Confidentiality and Privacy Protection:

Freezone business accounts provide assurance regarding the confidentiality of business details, account information, and personal data, ensuring privacy and security.

Safe Funds Transfer Locally and Internationally:

Freezone bank accounts enable safe and secure transfer of funds within the UAE and internationally, reducing the risk of misplacing funds during transactions.

Access to International Banking Services and ATMs:

By having a Freezone business account, you gain access to exclusive services offered by international banks, including the use of their ATMs for convenient transactions.

Loan Accessibility:

As a Freezone business account holder, you can easily apply for various types of loans, such as personal loans or business loans, to obtain additional funds without complications.

Unlimited Credit Card Facilities:

Freezone business account holders can benefit from a range of advantages associated with the credit card provided with the account. There are no restrictions on purchasing options, offering flexibility and convenience for account holders.

The procedure to open a bank account for a Free Zone company in the UAE:

Prerequisites: Before starting the process, make sure you have the following:

1. Legal Documentation: This includes your Free Zone company’s incorporation documents, licenses, and permits.
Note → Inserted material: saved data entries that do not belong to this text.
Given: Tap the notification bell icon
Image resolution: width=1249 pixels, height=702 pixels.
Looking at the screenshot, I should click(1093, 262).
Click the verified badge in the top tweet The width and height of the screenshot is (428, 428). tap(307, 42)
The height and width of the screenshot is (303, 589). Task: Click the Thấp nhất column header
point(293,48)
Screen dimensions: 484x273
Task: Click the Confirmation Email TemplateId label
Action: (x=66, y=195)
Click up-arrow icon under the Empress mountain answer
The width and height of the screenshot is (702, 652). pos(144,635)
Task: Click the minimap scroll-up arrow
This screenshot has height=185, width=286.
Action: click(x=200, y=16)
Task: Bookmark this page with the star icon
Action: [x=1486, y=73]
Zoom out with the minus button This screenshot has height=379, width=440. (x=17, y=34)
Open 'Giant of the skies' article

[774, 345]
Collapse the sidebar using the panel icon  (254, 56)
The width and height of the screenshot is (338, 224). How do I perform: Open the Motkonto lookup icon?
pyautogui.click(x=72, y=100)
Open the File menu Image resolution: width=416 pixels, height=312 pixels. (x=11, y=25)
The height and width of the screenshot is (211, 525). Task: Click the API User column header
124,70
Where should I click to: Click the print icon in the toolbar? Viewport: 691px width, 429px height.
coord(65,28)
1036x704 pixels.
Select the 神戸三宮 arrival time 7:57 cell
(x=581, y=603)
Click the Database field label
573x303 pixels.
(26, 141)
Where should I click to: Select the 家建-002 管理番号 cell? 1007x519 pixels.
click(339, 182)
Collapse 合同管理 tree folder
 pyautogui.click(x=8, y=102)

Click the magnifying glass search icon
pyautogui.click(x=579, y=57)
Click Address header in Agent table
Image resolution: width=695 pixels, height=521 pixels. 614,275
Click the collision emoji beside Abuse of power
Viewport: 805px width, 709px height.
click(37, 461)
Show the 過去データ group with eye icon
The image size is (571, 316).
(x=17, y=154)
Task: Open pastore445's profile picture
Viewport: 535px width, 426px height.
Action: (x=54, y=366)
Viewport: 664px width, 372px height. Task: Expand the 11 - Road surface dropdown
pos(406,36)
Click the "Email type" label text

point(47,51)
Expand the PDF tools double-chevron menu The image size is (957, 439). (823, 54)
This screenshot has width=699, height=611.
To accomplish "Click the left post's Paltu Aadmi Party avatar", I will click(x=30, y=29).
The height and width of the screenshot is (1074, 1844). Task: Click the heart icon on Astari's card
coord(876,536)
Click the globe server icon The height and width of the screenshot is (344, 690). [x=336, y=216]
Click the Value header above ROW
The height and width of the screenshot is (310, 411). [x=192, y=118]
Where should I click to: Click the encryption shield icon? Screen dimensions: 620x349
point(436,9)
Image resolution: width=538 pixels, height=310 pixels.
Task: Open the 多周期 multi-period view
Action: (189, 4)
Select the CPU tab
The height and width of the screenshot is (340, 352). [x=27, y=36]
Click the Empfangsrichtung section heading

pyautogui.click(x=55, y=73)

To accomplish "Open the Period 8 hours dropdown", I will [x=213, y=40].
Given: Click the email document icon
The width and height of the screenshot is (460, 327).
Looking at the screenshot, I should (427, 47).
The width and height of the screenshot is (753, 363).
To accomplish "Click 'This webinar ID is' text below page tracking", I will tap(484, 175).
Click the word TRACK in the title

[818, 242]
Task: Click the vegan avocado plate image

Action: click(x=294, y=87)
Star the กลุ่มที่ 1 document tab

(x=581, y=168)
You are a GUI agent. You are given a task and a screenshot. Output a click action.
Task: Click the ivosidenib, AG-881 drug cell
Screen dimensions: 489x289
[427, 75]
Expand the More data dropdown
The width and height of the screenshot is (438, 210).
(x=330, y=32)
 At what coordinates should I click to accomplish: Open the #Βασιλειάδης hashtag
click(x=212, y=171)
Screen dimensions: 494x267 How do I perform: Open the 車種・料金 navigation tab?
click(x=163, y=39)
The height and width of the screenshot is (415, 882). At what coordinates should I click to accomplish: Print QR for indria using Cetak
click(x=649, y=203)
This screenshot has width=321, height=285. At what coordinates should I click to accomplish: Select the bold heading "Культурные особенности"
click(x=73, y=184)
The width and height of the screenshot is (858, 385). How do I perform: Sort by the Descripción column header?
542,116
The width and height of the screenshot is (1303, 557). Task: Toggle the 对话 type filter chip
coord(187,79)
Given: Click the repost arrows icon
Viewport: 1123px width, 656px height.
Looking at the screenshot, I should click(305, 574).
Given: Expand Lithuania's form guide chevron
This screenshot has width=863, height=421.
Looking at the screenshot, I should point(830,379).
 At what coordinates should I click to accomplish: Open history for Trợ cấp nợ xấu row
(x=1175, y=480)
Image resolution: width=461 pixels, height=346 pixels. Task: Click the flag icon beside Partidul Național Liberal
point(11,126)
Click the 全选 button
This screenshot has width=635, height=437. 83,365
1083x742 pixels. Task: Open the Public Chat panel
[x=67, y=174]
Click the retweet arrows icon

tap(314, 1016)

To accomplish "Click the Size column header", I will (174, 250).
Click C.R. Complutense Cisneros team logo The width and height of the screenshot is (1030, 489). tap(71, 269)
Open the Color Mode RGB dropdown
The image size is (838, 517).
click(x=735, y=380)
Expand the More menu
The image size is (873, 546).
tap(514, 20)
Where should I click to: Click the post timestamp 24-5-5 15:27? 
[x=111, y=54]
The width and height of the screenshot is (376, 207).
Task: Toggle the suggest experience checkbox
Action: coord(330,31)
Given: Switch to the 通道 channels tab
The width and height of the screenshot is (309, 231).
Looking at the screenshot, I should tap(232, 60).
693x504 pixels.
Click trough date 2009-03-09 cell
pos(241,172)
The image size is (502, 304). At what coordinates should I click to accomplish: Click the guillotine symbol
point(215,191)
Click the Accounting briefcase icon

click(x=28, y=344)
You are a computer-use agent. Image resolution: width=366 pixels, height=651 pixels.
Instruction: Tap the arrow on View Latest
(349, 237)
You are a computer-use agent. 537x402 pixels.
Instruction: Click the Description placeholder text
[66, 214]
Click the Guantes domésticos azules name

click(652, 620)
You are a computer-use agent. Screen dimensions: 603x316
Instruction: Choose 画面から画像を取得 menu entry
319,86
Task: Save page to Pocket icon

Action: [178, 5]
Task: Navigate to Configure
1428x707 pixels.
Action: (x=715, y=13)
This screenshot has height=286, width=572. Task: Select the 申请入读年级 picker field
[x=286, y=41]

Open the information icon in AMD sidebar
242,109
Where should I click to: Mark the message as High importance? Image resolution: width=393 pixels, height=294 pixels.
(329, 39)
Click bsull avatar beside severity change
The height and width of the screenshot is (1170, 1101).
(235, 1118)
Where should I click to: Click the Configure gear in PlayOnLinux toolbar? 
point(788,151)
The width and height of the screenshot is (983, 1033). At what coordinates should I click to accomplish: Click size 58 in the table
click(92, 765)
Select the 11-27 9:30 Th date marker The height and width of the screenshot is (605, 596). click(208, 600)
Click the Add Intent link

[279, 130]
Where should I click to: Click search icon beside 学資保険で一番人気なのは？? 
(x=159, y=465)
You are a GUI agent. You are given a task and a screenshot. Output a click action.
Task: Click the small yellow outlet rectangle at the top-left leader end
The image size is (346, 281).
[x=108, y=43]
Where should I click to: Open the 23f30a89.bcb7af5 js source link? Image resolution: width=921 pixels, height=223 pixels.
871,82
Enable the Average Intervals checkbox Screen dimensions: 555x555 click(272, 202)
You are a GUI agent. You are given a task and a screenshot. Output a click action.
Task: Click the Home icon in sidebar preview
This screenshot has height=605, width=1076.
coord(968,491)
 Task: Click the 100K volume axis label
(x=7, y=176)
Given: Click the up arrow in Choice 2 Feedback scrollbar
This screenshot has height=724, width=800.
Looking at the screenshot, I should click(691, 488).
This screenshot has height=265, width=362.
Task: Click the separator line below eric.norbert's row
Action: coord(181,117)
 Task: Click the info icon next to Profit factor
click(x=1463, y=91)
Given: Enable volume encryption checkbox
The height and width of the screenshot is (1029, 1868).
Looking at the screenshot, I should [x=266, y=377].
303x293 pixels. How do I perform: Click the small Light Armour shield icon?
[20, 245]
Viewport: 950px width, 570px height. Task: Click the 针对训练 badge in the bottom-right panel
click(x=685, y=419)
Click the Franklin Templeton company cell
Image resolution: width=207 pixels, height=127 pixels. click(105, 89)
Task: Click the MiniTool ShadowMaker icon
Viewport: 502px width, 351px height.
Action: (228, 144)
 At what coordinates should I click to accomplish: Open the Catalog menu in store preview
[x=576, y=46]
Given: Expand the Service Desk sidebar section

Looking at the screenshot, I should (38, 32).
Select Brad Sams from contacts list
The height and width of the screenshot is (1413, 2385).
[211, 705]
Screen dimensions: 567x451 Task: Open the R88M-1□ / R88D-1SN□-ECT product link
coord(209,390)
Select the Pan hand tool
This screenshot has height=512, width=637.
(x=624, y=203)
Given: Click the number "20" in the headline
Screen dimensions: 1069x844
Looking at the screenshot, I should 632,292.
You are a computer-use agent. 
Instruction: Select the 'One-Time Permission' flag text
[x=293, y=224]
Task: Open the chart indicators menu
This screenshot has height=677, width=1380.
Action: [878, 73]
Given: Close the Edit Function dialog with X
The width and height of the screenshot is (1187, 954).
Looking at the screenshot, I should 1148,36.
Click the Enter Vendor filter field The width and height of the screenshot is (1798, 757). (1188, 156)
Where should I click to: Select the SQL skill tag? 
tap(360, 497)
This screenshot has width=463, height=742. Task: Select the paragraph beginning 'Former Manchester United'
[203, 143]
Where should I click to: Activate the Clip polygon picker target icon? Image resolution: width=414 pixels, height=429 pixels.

2. Personal Identification: You’ll need passport copies, visa documents, and proof of residence, which may be required by the bank.

3. Business Plan: Some banks may ask for a detailed business plan outlining your company’s objectives and operational structure.

Steps to Follow:

1. Choose the Right Bank: Conduct research to select a bank that meets your business needs, considering factors such as service quality, fees, and accessibility.

2. Submit Application: Fill out the bank’s corporate account application form and provide all necessary documents.

3. Bank Review and Approval: The bank will review your application and documentation, a process that typically takes a few weeks.

4. Account Activation: Once your application is approved, visit the bank to complete the final formalities and activate your account.

Required Documents for Opening a Free Zone Business Bank Account: Basic Documents:

· Trade License

· Share certificate

· Memorandum Of Association/Article Of Association

· Passport, Visa & Emirates ID of all partners (if applicable)

· Office Tenancy (Physical office)

Supporting Documents:

· Six months bank statement (Personal/Company from UAE/Home country)

· Utility Bills as address proof

· Business Model/Company Profile/Website

· Customer Profile (CV)

· Name of existing or prospective clients (suppliers/buyers)

· Invoices/Bill of Lading/Shipping documents/Agreements/Custom Clearance, etc.

· Proof of Physical presence

Note: It’s mandatory to be physically present in the UAE for opening a Free Zone bank account due to Central Bank regulations. Any changes or amendments to the company’s original documents must be notarized and attested by the respective Free Zone authority. Additional documents may be required based on the bank’s specific requirements.